● **Written task**
Locate every line in the entries below that contains the word "Click", and copy each of those lines.

Begin

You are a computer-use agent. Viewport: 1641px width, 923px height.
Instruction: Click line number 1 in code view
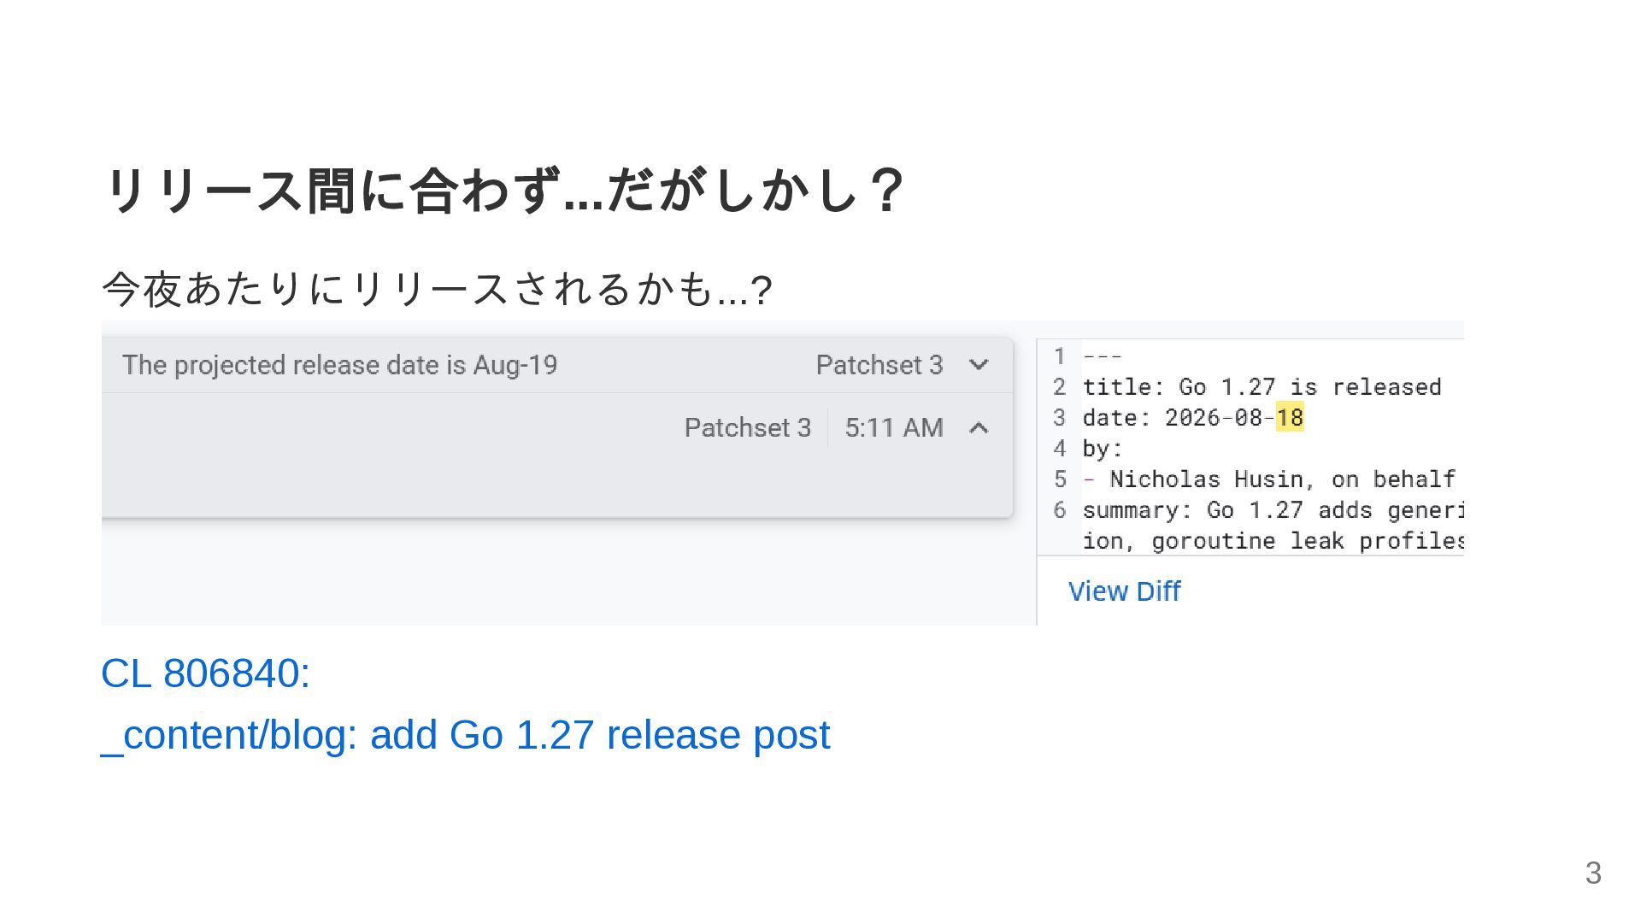tap(1059, 356)
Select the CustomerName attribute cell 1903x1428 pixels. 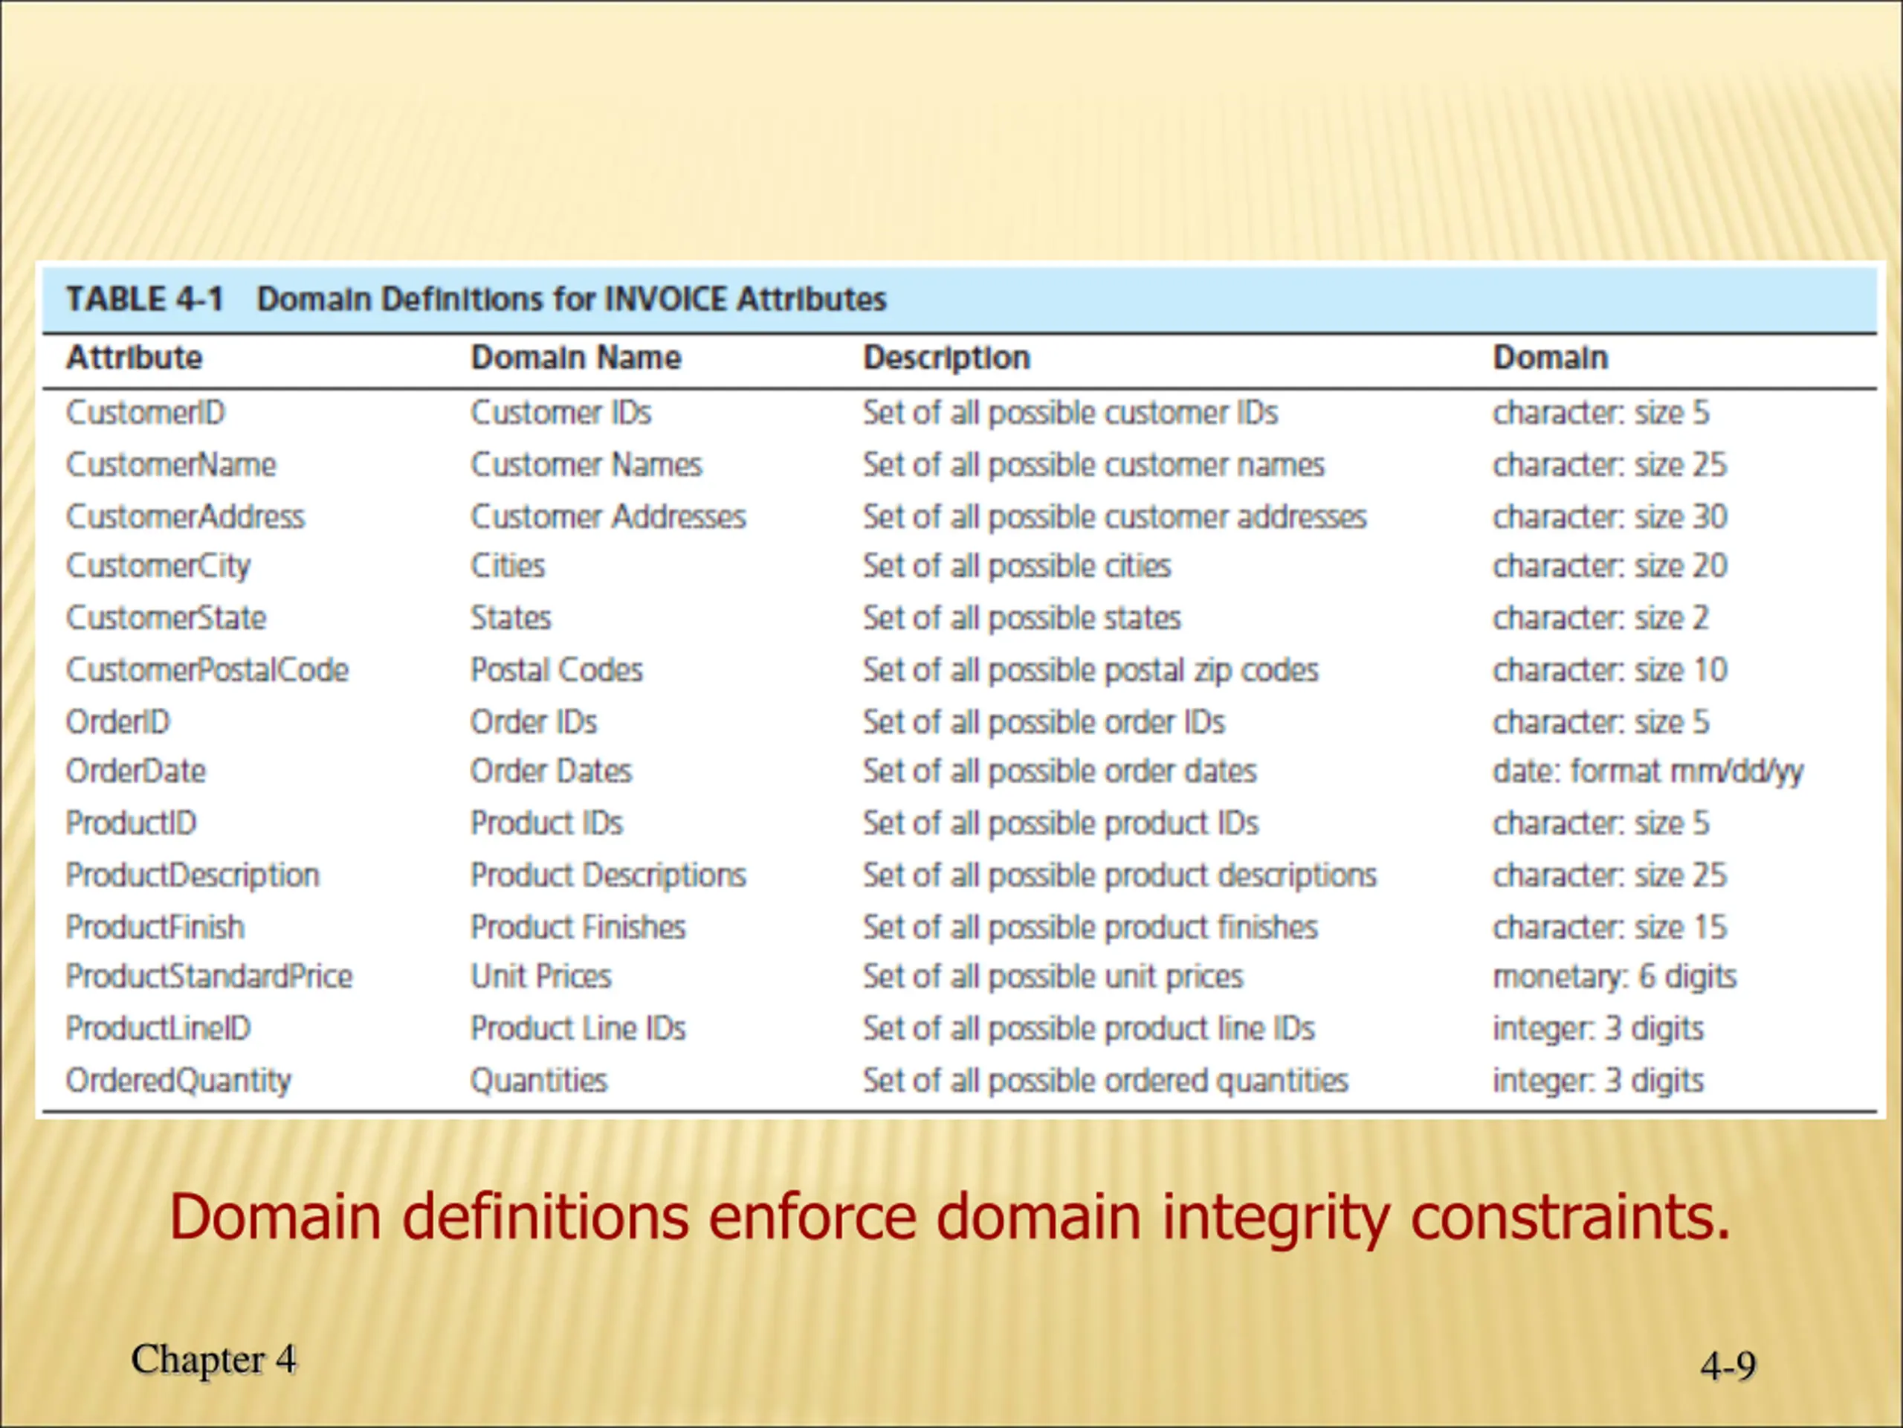[171, 465]
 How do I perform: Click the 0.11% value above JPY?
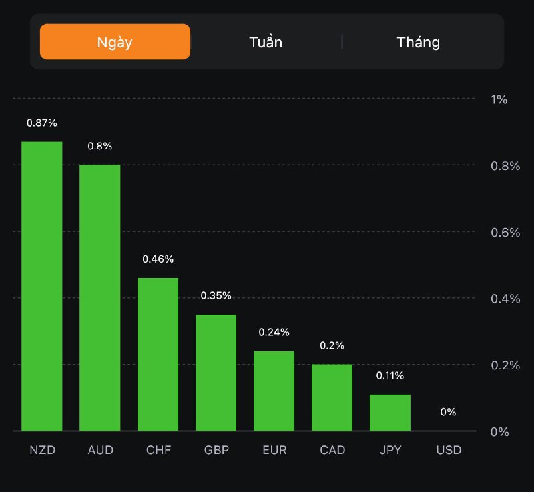pos(390,375)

End

● **Reply to the task**
Instruction: Click line number 1 in code view
 How do I perform: Click the 0.11% value above JPY?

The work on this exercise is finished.